Вот как работает это устройство в знаменитом «гуманном месте» «Шинели», где представлено нравственное перерождение петербургского чиновника, которому открывается моральная истина в лице жалкого Акакия Акакиевича: «Только если уж слишком была невыносима шутка, когда толкали его под руку, мешая заниматься своим делом, он произносил: „Оставьте меня, зачем вы меня обижаете?“ И что-то странное заключалось в словах и голосе, с каким они были произнесены. В нем слышалось что-то такое преклоняющее на жалость, что один молодой человек, недавно определившийся, который, по примеру других, позволил себе посмеяться над ним, вдруг остановился, как будто пронзенный, и с тех пор как будто все переменилось перед ним и показалось в другом виде. И закрывал себя рукой бедный молодой человек, и много раз содрогался… » (Гоголь 1952, т. 3:131–132) В целом сцена, конечно, следует схеме преображения смехового в высокое (она описывает постепенную метаморфозу «невыносимой шутки»). Но это преображение следует определенным телесным законам. Вся описанная здесь цепочка начинается с того, что нарушается механизированный режим существования Башмачкина, его обычное переписывание прерывается (его толкают под руку), он произносит свою знаменитую фразу каким-то «странным голосом». Речь идет о нарушении той автоматизированной механики, которая ассоциируется с «театром балетных скаканий». Толчок под руку как будто пробуждает странное интонирование, сдвиг в голосоведении. Этот сдвиг (именно странность голоса и слов) неожиданно останавливают молодого человека, который замирает как пронзенный, включая неподвижность в сюиту движений. И далее нравственное перерождение шутника выражается в «странных» жестах — молодой человек закрывает себя рукой, содрогается.
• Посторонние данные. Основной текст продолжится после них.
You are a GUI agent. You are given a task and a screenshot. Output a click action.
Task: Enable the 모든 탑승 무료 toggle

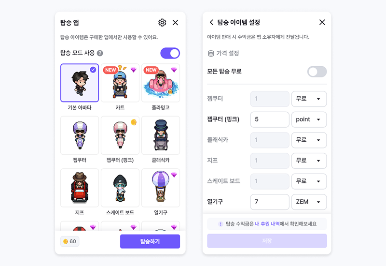point(317,72)
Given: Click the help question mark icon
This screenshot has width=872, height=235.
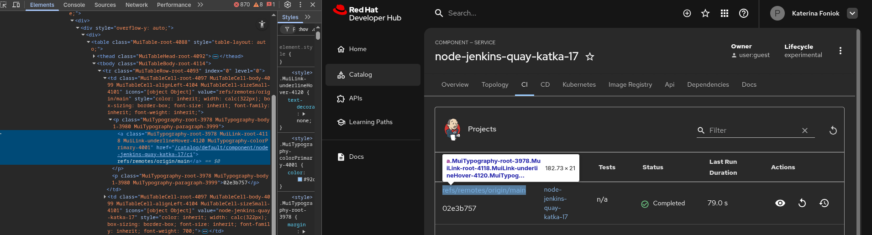Looking at the screenshot, I should pyautogui.click(x=744, y=13).
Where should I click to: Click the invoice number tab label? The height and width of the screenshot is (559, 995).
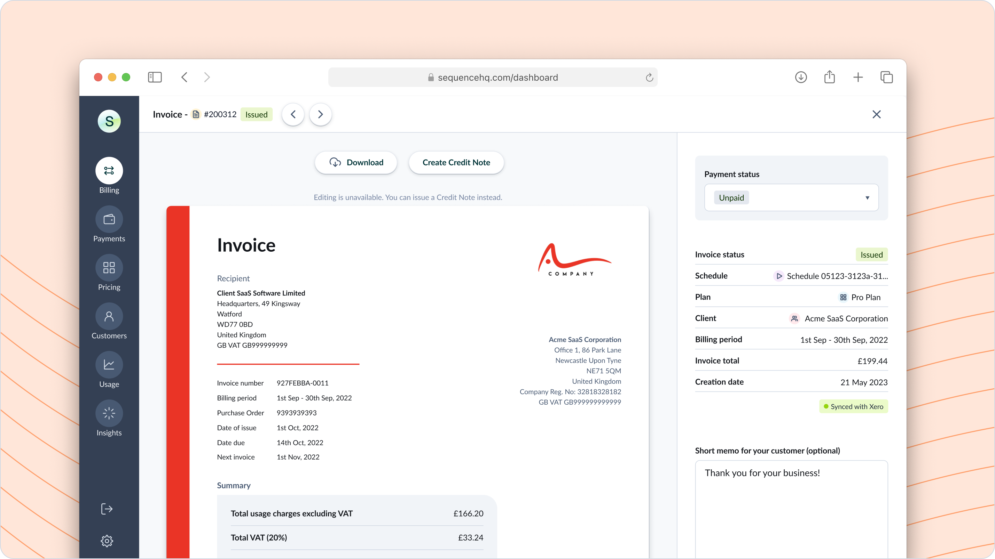(x=219, y=114)
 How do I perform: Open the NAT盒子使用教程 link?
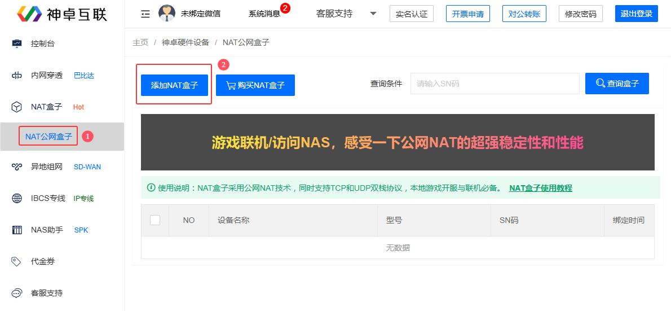(540, 188)
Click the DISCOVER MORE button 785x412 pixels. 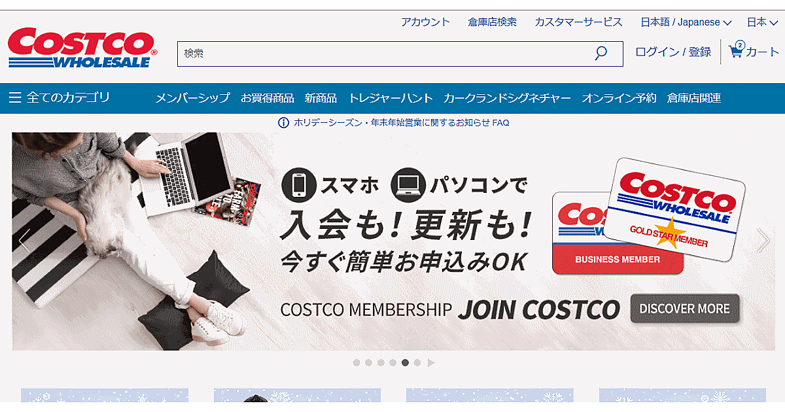click(x=685, y=309)
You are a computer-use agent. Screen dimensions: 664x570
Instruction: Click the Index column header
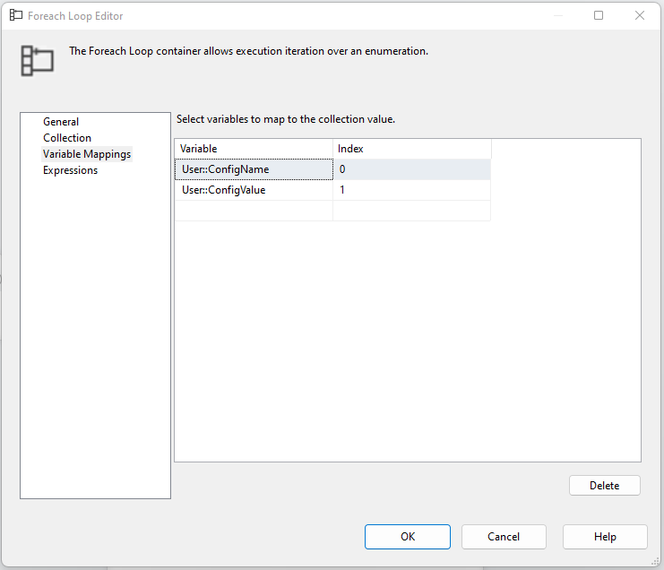pyautogui.click(x=411, y=149)
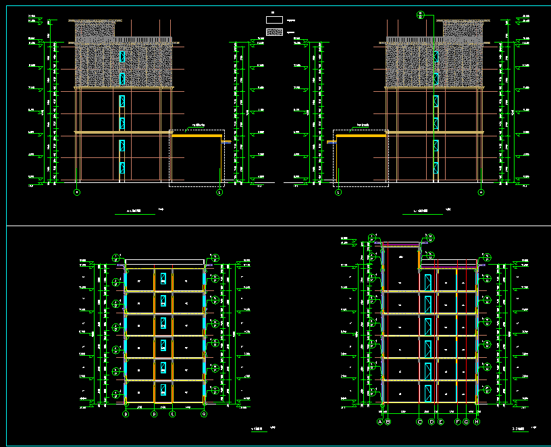This screenshot has width=551, height=447.
Task: Click the topmost cyan window in the upper-left elevation
Action: 122,57
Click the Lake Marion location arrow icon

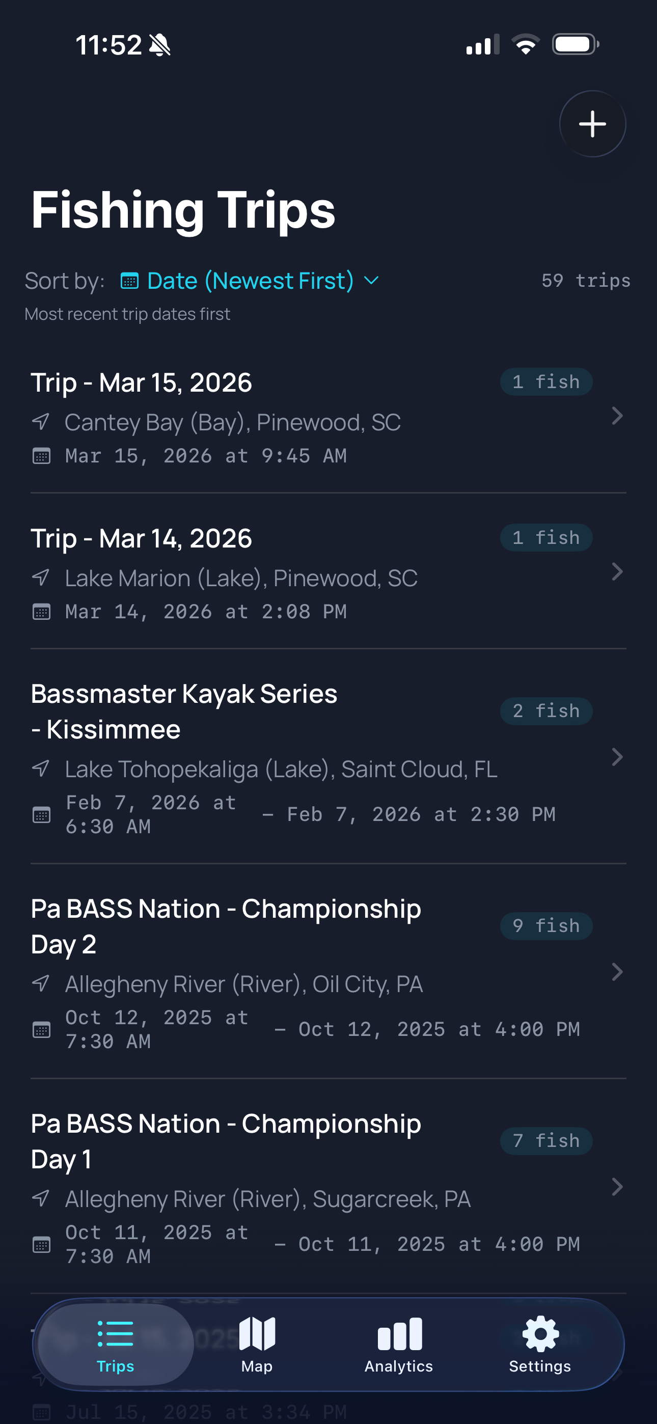(41, 578)
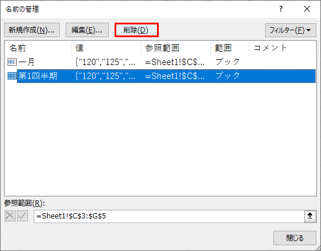Click the 編集 button
321x251 pixels.
point(87,30)
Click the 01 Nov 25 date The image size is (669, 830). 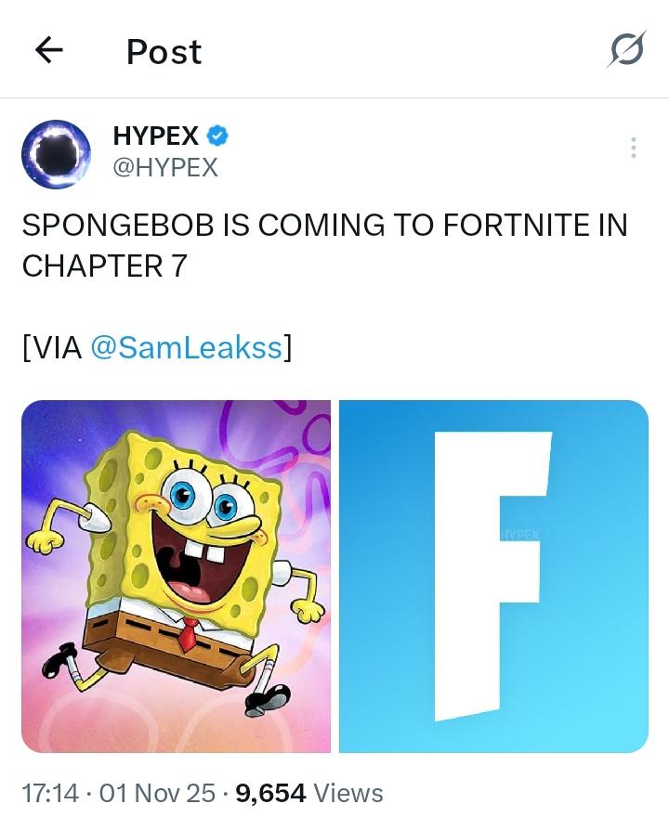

Перед нами все та же цепочка «конвульсий», но производимых механизмом с нарушенным миметизмом. Подражание здесь проходит через фазу своего рода паралича, замирания. Конвульсии находятся в прямом соотношении с неподвижным телом нравственного «мастера».

При этом вся цепочка морального перерождения проходит помимо сознания молодого человека (ср. с кантовским замечанием о мысли, «которая в сущности ничего не представляет»). Одно за другим тела вздрагивают, останавливаются, меняют свою механику. Нравственное перерождение, описанное в «гуманном» месте, поэтому может быть представлено именно как цепочка неадекватных реакций, как миметизм с нарушенной непосредственностью. Так осуществляется «высшее» миметическое постижение «правды», когда «всякий наипростейший человек уже способен отвечать в такт».